April 23, 2019 -- Facing an unfunded pension liability of some $448 million that could "balloon," the City should immediately escalate the payments it currently makes using general fund money, according to a report issued Monday by Santa Monica's finance director.

The payments would be "over and above" the approximately $52 million annual contribution Santa Monica is required to make to CalPERS, California's Public Employee Retirement System.

In her report to the City Council, Finance Director Gigi Decavalles-Hughes said the City should pay $16.6 million, instead $2.6 million, in its upcoming 2019-21 Biennial Budget to help pay down the debt.

The money would come from "General Fund reserves and reallocations of existing budget," she said.

"Despite the steps the City has taken to date to manage its pension costs, like all cities in California, Santa Monica expects steep increases in pension costs that could severely impact services in the future if they are not managed," Decavalles-Hughes wrote.

"Moreover, if CalPERS is not able to meet its investment return targets in the years ahead, our City’s pension liability could balloon, undermining our long-term fiscal health," she said.

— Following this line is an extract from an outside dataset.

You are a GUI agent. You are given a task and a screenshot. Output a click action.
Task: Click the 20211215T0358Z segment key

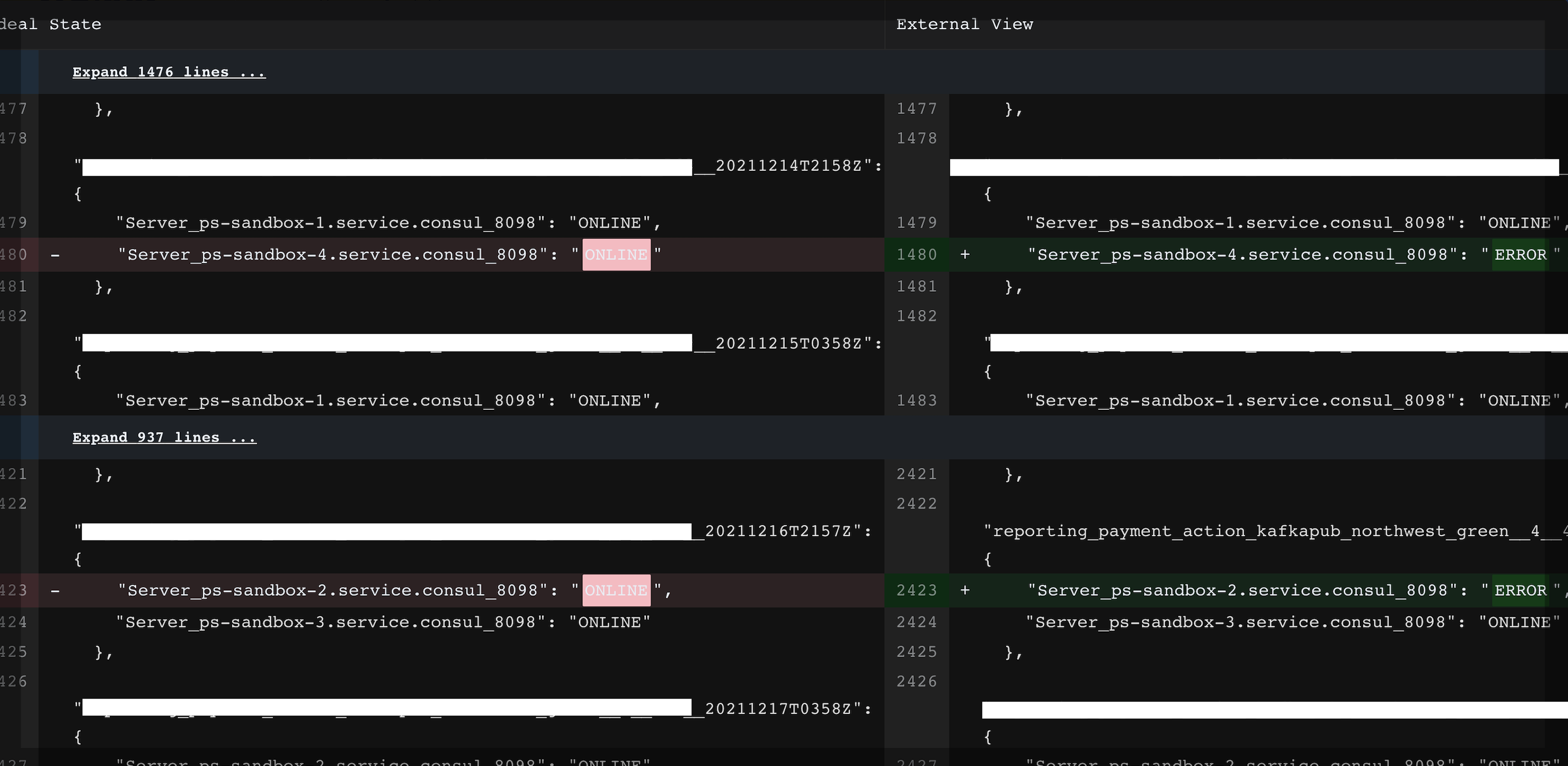789,343
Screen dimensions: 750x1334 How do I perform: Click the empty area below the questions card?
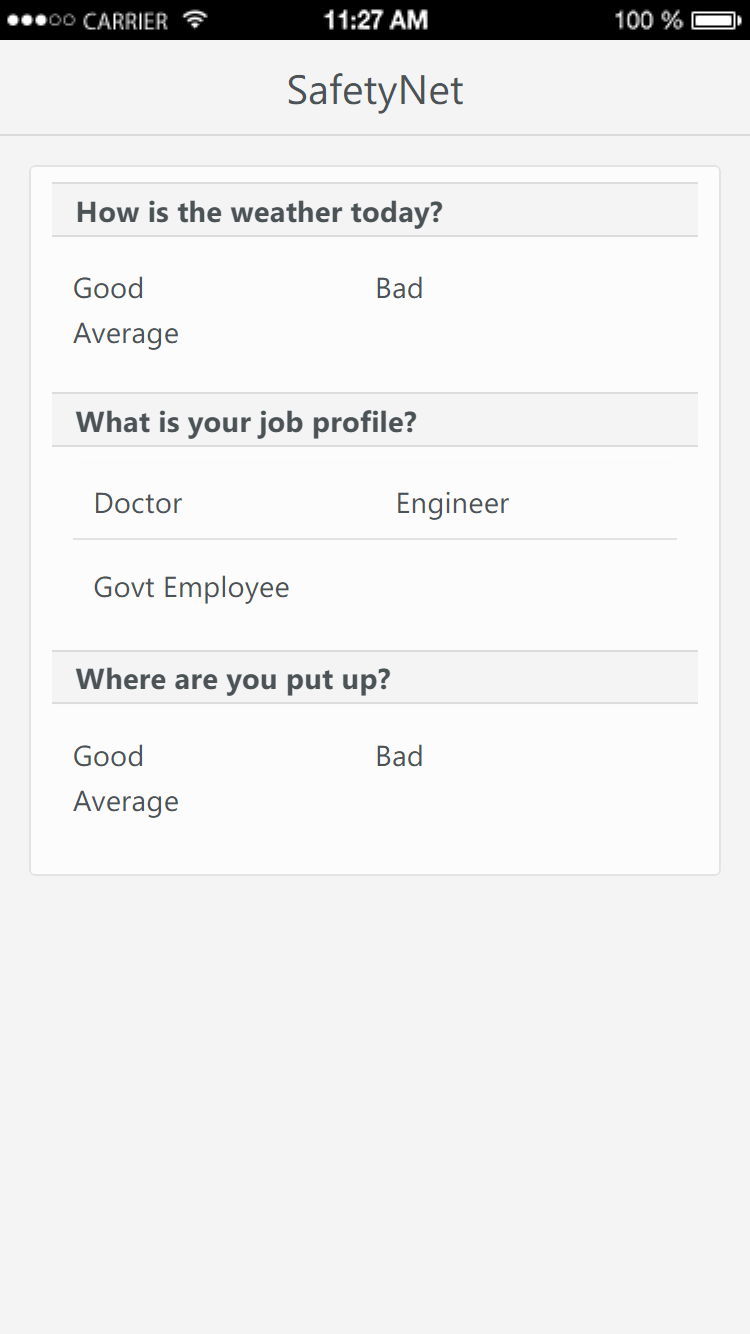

Under Decavalles-Hughes' proposal, the City would pay $9.3 million in the first year of the upcoming biennial budget, instead of the $1.3 million it has been paying.

In the second year, the City would pay $7.3 million, instead of $1.3 million.

The amount would then decrease to between $3 million and $4 million a year over the next seven years, Decavalles-Hughes said.

"In later years where the additional payments are lower than in the first few years and therefore require less than the identified dedicated funding amount, unused funds would be available to cover other one-time needs," she said.

The accelerated payments were one of the alternatives explored by staff and a Pension Advisory Committee (PAC) composed of residents and City employees that studied the issue, explored alternatives and made recommendations to the City Manager.

Other options the group analyzed were setting up an escrow-type account to set aside funds to pay the pension costs and issuing Pension Obligation Bonds (POBs) "to fund the unfunded liability by creating debt," according to the report.

"The PAC unanimously voted to recommend an accelerated plan to pay down the City’s current pension unfunded liability over 13 years, to conclude in 2032-33," Decavalles-Hughes said.

Not considered was any change to the current structure of employee
contributions to PERS, since that is "subject to labor negotiations with the City’s bargaining groups."

Also not considered was leaving CalPERS, which would "require the City to pay approximately $2 billion upon exit," according to the report.

The pension debt, City Manager Rick Cole has said, is largely due to a "catastrophic miscalculation" made by the governor and state lawmakers during he boom of the 1990s "based on rosy assumptions of future earnings."

"They authorized retroactive increases in pension benefits for some state workers," Cole wrote in an analysis of the pension debt. "The vast majority of local governments soon fell into line."

The Great Recession, he said, "clobbered that false sense of security" ("OPINION: Not Waiting for Sacramento to Tackle Pension Liability," Septeber 11, 2018).

Santa Monica has been making major strides in tackling its pension debt, Cole said.

In 2017, the City paid about $45 million for employee pensions, or eight percent of its operating and capital budget.